Mining Minister Baldo Prokurica told reporters late on Wednesday that it was too early to assess the impacts of the union strike on Codelco’s production.
Several of the world’s largest private miners, including BHP Group Ltd, Anglo American Plc, Teck Resources Ltd, also have operations in Chile, the world’s largest copper producer.
Most of their operations, many located well north of Santiago, have been minimally impacted by a week of protests.
Shift workers at BHP’s massive Escondida copper mine, the world’s largest, walked off the job for several hours yesterday in a show of support for protesters’ demands. Any impact on production by the short walk-off was likely to be recuperated in subsequent days, the union told Reuters.
Copper producer Antofagasta Plc said on Wednesday protests in Chile could cut its production by about 5,000 tonnes, equivalent to less than 3% of third quarter output, due to delays in supplies and travel disruptions for workers.

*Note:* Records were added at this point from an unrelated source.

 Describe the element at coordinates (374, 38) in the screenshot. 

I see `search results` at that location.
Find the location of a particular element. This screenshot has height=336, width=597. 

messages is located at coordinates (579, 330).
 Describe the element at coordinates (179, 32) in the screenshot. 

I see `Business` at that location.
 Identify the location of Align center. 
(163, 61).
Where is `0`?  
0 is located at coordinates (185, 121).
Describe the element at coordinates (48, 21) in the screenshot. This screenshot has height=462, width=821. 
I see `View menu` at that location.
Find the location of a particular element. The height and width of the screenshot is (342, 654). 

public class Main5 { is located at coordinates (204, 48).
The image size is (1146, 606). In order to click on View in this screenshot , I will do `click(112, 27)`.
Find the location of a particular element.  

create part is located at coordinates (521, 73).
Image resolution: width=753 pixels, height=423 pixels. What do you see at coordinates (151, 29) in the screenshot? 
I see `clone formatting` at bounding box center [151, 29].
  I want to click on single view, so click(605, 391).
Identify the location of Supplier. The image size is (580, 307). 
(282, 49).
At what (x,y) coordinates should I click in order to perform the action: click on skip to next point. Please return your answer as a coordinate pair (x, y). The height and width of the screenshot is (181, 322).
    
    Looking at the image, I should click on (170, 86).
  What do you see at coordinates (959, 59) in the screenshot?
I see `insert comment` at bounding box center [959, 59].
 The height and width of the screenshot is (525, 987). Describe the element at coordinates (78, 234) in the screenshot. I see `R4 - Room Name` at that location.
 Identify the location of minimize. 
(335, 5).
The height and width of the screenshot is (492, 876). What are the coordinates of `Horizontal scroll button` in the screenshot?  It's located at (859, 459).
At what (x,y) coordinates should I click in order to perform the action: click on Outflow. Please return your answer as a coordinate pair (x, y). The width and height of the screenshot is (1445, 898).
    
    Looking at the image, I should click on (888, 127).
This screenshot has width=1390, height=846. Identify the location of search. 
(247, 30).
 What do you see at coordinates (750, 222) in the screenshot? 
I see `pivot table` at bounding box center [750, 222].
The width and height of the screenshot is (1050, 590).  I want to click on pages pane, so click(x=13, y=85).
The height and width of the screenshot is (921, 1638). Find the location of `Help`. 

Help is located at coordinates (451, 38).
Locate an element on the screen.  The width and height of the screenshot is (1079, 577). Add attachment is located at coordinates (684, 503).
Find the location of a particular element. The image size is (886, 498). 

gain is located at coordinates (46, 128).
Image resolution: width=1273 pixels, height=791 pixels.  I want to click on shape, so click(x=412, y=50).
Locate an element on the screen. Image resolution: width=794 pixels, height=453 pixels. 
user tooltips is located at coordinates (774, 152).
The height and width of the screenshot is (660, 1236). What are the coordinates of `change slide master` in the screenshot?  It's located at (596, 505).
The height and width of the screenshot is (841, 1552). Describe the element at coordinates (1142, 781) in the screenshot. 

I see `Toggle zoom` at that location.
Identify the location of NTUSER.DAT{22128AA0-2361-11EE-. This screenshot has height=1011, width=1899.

Anglo American said its flagship Los Bronces mine, just outside Santiago, had been forced to “adjust operations” given the unrest and disruptions to the country´s transport networks, but said the mine continued to operate normally.
Teck told Reuters in a statement that “there had been no material impact to Teck´s operations in Chile due to recent protests.”
The International Copper Study Group (ICSG) said on Wednesday the copper market would see a surplus of 281,000 tonnes in 2020.
“Taking into account such forecasts, the strike in Chile is unlikely to have any significant effect on the copper market,” said Anton Berlin, head of marketing at Russia’s Norilsk Nickel.
But Jimena Blanco, Head of Latin America research at consultancy Verisk Maplecroft, said it was “a matter of time” before the knock-on effects along the supply chain had a negative impact on the mining industry.
“For example, yesterday’s strike by the port workers’ union affected 20 of the country’s maritime facilities, including key mining export ones in Antofagasta and Iquique,” she said.